------ Kutipan Sumber
MEDAN – Ricuh di tubuh Pengcab FORKI Kota Medan, pasca Musyawarah cabang (Muscab) yang digelar Kamis (5/10/2023), menuai keprihatinan dari sejumlah pemerhati karate di Kota Medan.
Seperti disampaikan salah seorang pemerhati karate dan pembina salah satu dojo di Kota Medan, DR Zulkarnain MSi. Sebagai insan karate di Kota Medan, ia merasa sedih dan prihatin.
“Kondisi seperti itu tidak seharusnya terjadi bila semua pihak tetap memegang teguh janji karate sebagai landasan falsafah karate. Dan juga bila semua pihak lebih mengutamakan pembinaan yang berkelanjutan kepada atlit-atlit karate di Medan, yang jumlahnya sangat besar,” kata Zulkarnain di Medan, Sabtu (7/10/203).
Diberitakan sebelumnya, sebanyak 12 perguruan karate yang terdaftar di Forki Medan menyatakan sikap, menolak hasil muscab. Mereka menilai muscab yang dilaksanakan tidak sah. Karena, dari 23 perguruan karate yang terdaftar, hanya 12 perguruan yang mengikuti muscab. Bahkan 2 perguruan, menurut mereka, hanya sebagai peninjau.
Secara tegas, mereka menolak seluruh hasil muscab, dan menolak Ketua Umum Forki Medan terpilih.
Sebagai pemerhati karate, Zulkarnain menila, awal kericuhan di tubuh Forki Medan dipicu proses penjaringan calon ketua yang dianggap tidak profesional, bahkan jauh dari solidaritas dan rasa kekeluargaan yang seharusnya ada.
“Forki adalah infrastruktur yang diperlukan agar mampu mengoptimakan sumber daya yang diperlukan untuk pembinaan atlet secara berjenjang. Kalau sudah seperti ini apa yang bisa dilakukan Forki Medan ke depan,” tambahnya.
Dalam membangun olahraga, sambungnya, butuh kolaborasi besar dan bersatu padu dari seluruh stakeholder yang ada. Oleh karena itu dibutuhkan kepemimpinan yang mumpuni untuk menggerakkan program kerja organisasi.
------------
------ Informasi Ditampilkan
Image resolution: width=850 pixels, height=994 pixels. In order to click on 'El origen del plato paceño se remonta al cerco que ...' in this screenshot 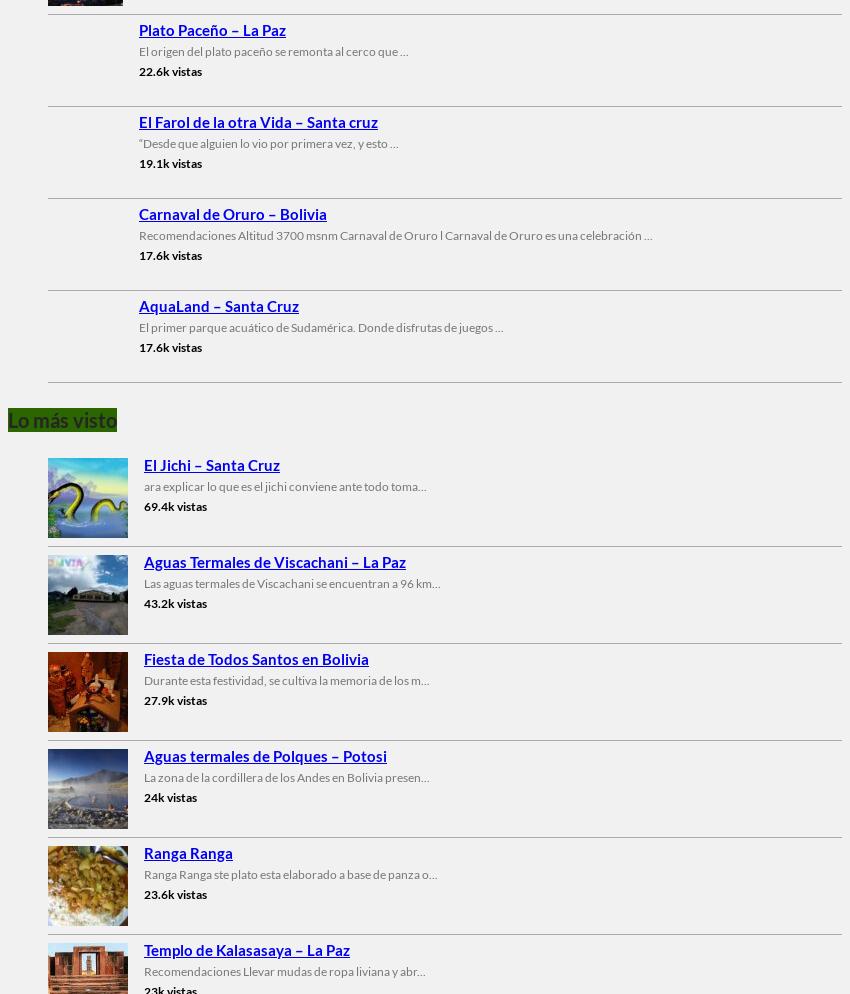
------------
### Rangkaian Latihan
(1) Menurut berita tentang kericuhan Forki Medan, berapa jumlah perguruan karate yang terdaftar di Forki Medan?
(2) Lanjutkan berita tentang kericuhan Forki Medan mulai setelah kalimat terakhirnya.

### Hasil Akhir
(1) Sebanyak 23 perguruan karate.

(2)
Untuk memenuhi itu, persyaratan pokoknya tentu seluruh perguruan harus bergandengan tangan secara erat dan satu misi untuk mewujudkan prestasi hebat karate di Kota Medan.
“Forki adalah wadah bersatunya seluruh perguruan menyusun program kerja dan melaksanakannya secara bersama-sama, dengan hatinya karate,” katanya.
Menurutnya, jika sebahagian besar perguruan tidak berada dalam satu perahu, tentunya Forki tidak ada yang diurus. Sebab, semua berada di luar Forki.
“Inilah esensi perlunya pengurus yang kompak dan bangga dengan kebersamaan dan kekeluargaan yang dimiliki,” ujarnya.
Kekisruhan ini tentunya tidak bisa menghimpun sumber daya yang diperlukan sekaligus menjalankan program kerja secara optimal.
Seluruh konsekuensi keadaan tersebut yang paling dirugikan adalah pembinaan atlet. Padahal secara tradisi, Medan adalah gudangnya atlet karate potensial.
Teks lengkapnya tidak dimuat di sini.